We were really tickled when a reporter from the Philadelphia Inquirer wanted to do a write-up on my grandfather and his accomplishments. The link is here, but in case the article gets taken down at any point, I'm going to repost it.
Published May 22, 2010.Grandpa would have been so pleased to see this in the paper. I knew next to nothing about his career at the Defense Mapping Agency, and it was strange (in a good way) to be hearing about it for the first time in the newspaper.
Theodore Colangelo, 90, defense-mapping official
By Claudia Vargas
Inquirer Staff Writer
Theodore Colangelo, 90, of Cinnaminson, a sailor during World War II who went on to be director of the Defense Mapping Agency distribution center in Philadelphia, died of prostate cancer and multiple system atrophy Monday, May 17, at the Masonic Home of New Jersey.
When Mr. Colangelo was transferred from a Defense Mapping Agency office in New York state to the Philadelphia distribution center in 1959, he was a supply clerk. By the mid-1970s, he had risen to director, managing more than 120 employees, said former colleague Gerald Bonner of Cinnaminson.
Mr. Colangelo was known as a firm leader whom employees respected for his openness to new ideas, such as having an evaluation panel for promotions. But his biggest accomplishment was coordinating the military branches working within the distribution center.
When Mr.

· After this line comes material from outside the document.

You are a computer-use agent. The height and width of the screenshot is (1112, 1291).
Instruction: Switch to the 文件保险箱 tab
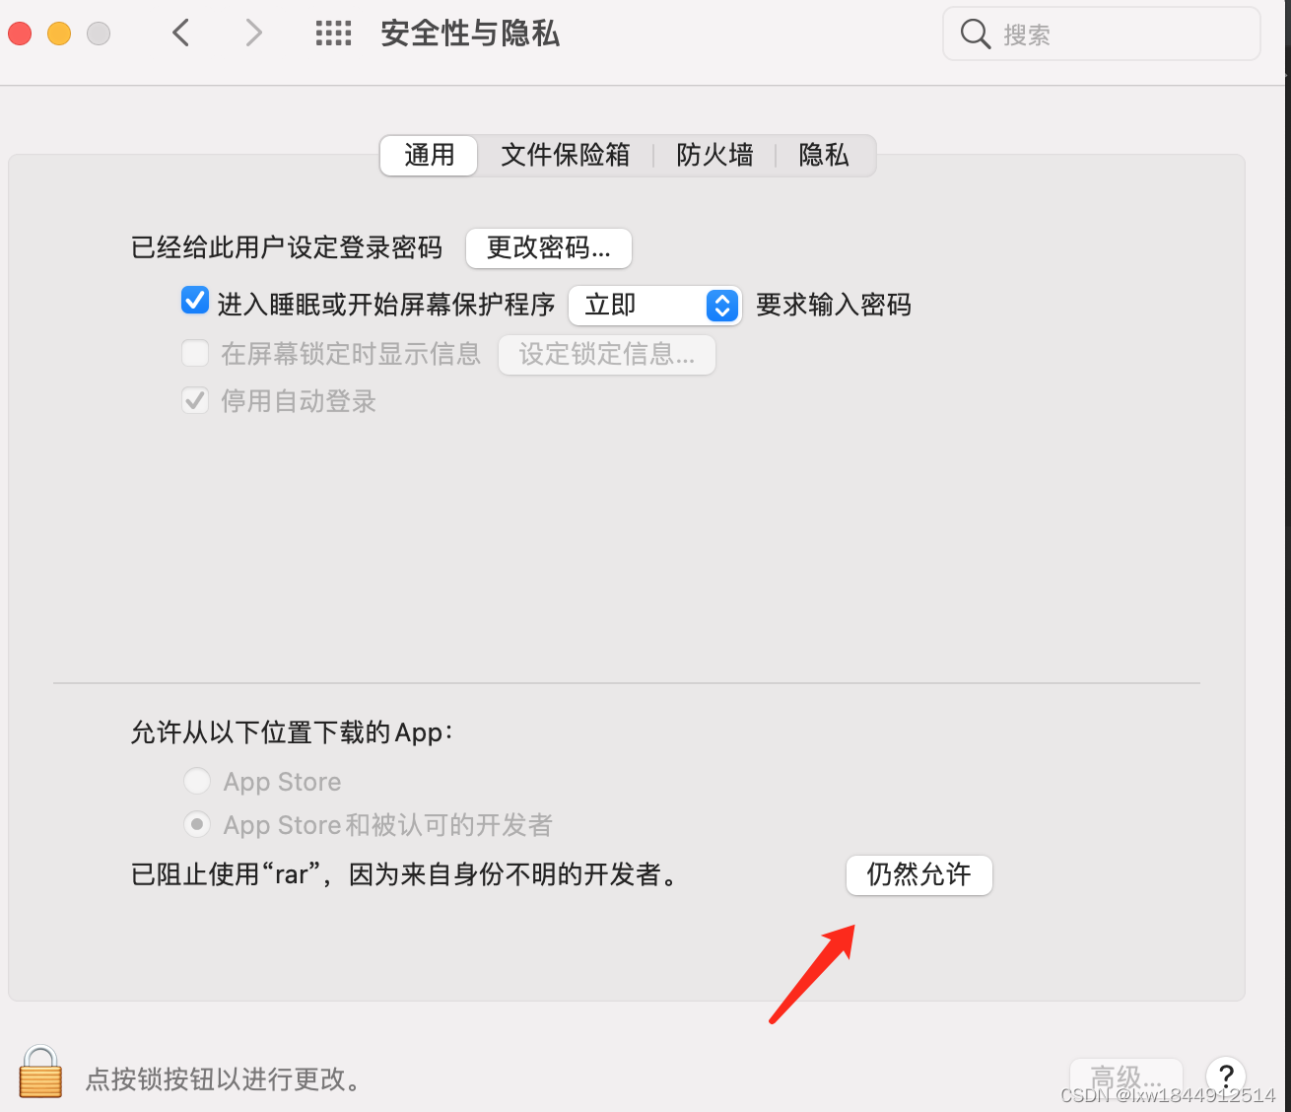tap(565, 155)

Colangelo first arrived, Bonner said, the Air Force and Navy foremen "were all trying to operate in their own ways."
Bonner, who was hired in 1975 as the personnel officer, found himself dealing with minor issues. Mr. Colangelo reorganized the joint operation to flow smoothly, he said.
"It was humming. I got bored," he said, adding that he left in 1980.
Mr. Colangelo retired in the early 1990s after 45 years of working with military mapping systems and distribution.
Mr. Colangelo had come to the United States as a 10-year-old from his native city of Pietragalla, Italy, with his seven siblings and widower father. Arriving in 1930, Mr. Colangelo and his family settled in Schenectady, N.Y.
When he was 16, he joined the Civilian Conservation Corps and a year later the Navy, where he was a seaman aboard the Erie.
After serving for three years, he returned to Schenectady. But a year later, Pearl Harbor was attacked, and he rushed back to the Navy, his daughter Eileen DiLullo said.
As a machinist mate on the Samuel N. Moore, Mr. Colangelo, during at least one typhoon, worked frantically to keep the destroyer's engines running, his daughter said.
Shortly before being discharged in 1947, Mr. Colangelo was diagnosed with Crohn's disease. While recovering at the VA Medical Center in Brooklyn, he fell in love with Dorothy Smelz, a social worker assigned to him. Six months later, they married.
Mr. Colangelo started working for the Defense Mapping Agency in 1948.
When Mr. Colangelo was transferred to Philadelphia in 1959, he wanted a single-family home, so he settled in Cinnaminson, where he lived in the same house until he died.
He aimed to always be home by 5 p.m. to be with his family, his daughter said. But Mr. Colangelo sometimes had to work 20-hour days - and that's when Dorothy Colangelo knew something unusual was going on in the world.
In the days leading up to President John F. Kennedy's public announcement of the Cuban missile crisis, Mr. Colangelo had been holed up in the distribution center for many hours, his daughter said.
In addition to his daughter, he is survived by a son, Daniel; daughters Susan D. Grant and Mary Ann McWilliams; four grandchildren; and a sister. His wife died in 1996.
A funeral was held Friday, May 21, at Snover/Givnish Funeral Home, Cinnaminson. Interment was at Lakeview Memorial Park, Cinnaminson.
Thanks to everyone who left kind messages on the blog, Facebook, or by email (I'm sitting down with a cup of coffee to catch up on my correspondence right now). I'll get back to my regularly scheduled blogging topics soon, I promise. It's just that I feel odd writing about anything else right now, you know?